The "Nice Guy" Queue: Evidence Mounts for ARC Raiders' Hidden Matchmaking
There is a ghost in the machine at Embark Studios, and it seems to be judging you based on exactly how itchy your trigger finger is.
I have been spending my nights in ARC Raiders hunting down enemy squads in Stella Montis with the boys, so my experience has been nothing but gunfire and explosions. Because of that, I missed what was happening on the other side of the fence. A growing number of players are now convinced that the game uses a hidden system called ABMM (Action-Based Matchmaking) to separate the sociopaths from the pacifists, and the evidence is starting to look pretty damn convincing.
The Pacifist Experiment
The theory gained massive traction this week after a Reddit user posted their findings from a little social experiment. This player was sick of the constant "Kill on Sight" (KOS) mentality and decided to try something radical. They played several matches without shooting a single other player, even in self-defense.
The results were immediate and startling.
According to the post, they went from 90% hostile interactions to lobbies that looked like a completely different video game. Suddenly, players were running around in the open, greeting each other, and trading items at extraction points. They even reported participating in Queen raids where random solos teamed up without a single betrayal. It sounds like a utopia compared to the warzone I usually deploy into.
Embark Admitted (Kind Of)
While Embark hasn't slapped the "ABMM" sticker on the box, they have pretty much admitted this is happening. As originally reported by PC Gamer, Art Director Robert Sammelin explained that their matchmaking "is quite complex, so we do analyze behavior and match accordingly."

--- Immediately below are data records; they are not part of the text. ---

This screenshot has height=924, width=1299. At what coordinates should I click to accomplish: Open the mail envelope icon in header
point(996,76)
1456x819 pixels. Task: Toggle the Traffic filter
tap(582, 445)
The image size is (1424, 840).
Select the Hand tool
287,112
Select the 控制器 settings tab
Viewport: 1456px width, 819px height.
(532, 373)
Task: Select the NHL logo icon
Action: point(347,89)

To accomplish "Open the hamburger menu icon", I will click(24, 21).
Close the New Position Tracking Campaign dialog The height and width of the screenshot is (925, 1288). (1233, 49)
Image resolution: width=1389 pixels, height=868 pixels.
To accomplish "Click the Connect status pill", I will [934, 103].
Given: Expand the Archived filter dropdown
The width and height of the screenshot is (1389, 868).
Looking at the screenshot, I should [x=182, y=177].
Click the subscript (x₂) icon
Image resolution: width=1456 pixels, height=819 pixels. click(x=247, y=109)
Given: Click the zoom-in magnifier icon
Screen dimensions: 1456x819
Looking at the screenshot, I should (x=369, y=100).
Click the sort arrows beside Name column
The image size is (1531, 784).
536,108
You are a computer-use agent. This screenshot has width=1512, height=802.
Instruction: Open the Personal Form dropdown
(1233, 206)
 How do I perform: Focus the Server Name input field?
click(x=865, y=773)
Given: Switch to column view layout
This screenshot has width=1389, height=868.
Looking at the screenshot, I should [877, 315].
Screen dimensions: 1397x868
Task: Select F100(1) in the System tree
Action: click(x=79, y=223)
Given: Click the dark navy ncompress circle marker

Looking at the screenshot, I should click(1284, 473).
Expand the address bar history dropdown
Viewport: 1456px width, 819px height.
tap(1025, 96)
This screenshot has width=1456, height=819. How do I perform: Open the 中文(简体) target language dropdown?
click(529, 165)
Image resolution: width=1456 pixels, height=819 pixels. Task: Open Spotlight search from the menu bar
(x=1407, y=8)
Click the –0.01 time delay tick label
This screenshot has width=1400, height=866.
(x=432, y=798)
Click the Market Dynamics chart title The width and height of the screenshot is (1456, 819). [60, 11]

That is developer speak for "if you act like a jerk, we will put you in a room with other jerks."
It is actually a brilliant way to solve the eternal PvP vs PvE debate that plagues extraction shooters. Instead of splitting the player base with hard modes, they just let the players sort themselves out naturally.
A Shadow Solution to the PvP Debate
If this system is working as described, it is actually brilliant. The community has been torn between the hardcore PvP crowd and the PvE players who just want to loot in peace. Instead of creating separate hard queues that split the player base, Embark seems to be doing it organically.
It essentially creates two different versions of ARC Raiders. For me and my squad, it remains a high-stakes extraction shooter where danger is around every corner. For the solo looters who just want to explore, it becomes a cooperative survival game.
I am probably never going to see these "nice" lobbies because I enjoy the chaos too much, but it is fascinating to know they exist. If you are tired of getting sniped in the back, maybe try keeping your gun holstered for a few rounds. The algorithm might just reward you with some peace and quiet.